- Born: September 18, 1922 Los Angeles, California, US
- Died: March 22, 2002 (aged 79) Van Nuys, California, US
- Burial place: Valhalla Memorial Park Cemetery
- Occupation: Sound editor
- Years active: 1954–1988
- Parents: Erich von Stroheim (father); Valerie Germonprez (mother);

= Josef von Stroheim =

American sound editor (1922–2002)

Josef Erich von Stroheim (September 18, 1922 – March 22, 2002) was an American sound editor, known for his work in the motion picture industry. His father was director Erich von Stroheim.

== Early life ==
Josef Erich von Stroheim was born in Los Angeles on September 18, 1922, and grew up in Beverly Hills, California. His parents were actress Valerie Germonprez; and actor and film director, Erich von Stroheim. He had a step-brother, Erich von Stroheim Jr., from his father's second marriage to Mae Jones (or May Jones).

== Career ==
He began his career as a still photographer for Metro-Goldwyn-Mayer's publicity department in 1939. He enlisted into the United States Army in 1942 to fight in World War II and served as a combat photographer in Europe and Japan, where one of his subjects was Hideki Tojo.

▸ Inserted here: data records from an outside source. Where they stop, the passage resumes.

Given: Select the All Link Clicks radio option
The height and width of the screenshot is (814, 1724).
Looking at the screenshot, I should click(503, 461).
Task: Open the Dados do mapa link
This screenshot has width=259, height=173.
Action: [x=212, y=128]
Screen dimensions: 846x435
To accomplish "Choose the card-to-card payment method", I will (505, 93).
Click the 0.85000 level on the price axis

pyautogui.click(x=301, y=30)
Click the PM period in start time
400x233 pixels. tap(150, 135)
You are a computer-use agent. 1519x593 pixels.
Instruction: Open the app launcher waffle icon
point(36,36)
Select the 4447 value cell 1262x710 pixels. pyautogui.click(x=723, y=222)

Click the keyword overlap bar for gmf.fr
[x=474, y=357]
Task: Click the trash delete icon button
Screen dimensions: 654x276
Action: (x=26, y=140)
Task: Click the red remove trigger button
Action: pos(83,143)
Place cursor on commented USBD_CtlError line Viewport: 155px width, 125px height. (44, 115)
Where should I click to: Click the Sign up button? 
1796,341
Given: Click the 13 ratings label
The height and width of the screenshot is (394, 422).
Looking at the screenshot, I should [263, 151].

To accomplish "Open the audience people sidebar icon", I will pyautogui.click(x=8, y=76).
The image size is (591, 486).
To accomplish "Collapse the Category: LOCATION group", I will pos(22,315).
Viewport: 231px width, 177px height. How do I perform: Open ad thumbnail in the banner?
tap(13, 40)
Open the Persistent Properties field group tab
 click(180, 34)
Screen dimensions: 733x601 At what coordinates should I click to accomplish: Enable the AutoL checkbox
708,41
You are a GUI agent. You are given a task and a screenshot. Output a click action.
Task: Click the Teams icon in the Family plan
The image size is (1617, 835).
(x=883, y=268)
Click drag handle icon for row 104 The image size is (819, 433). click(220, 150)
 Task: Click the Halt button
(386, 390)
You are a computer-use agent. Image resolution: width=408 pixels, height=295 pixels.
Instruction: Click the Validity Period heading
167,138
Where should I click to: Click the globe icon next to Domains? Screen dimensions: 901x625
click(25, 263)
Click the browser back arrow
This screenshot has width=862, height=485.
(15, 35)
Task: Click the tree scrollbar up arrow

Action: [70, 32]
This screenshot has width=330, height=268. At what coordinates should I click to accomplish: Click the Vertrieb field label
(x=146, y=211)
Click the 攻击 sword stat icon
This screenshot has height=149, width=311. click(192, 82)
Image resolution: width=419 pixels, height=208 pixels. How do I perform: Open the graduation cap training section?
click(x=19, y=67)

After the war he was a member of the International Combat Camera Association and worked as a sound editor. He won two Emmy Awards for sound editing for QB VII (1977) and The Immortal (1970) as well as five Motion Picture Sound Editors Golden Reel Awards.

== Later life and death ==
Stroheim retired in 1988 and died in Van Nuys from complications from lung cancer on March 22, 2002. He is buried in an unmarked grave in Valhalla Memorial Park Cemetery.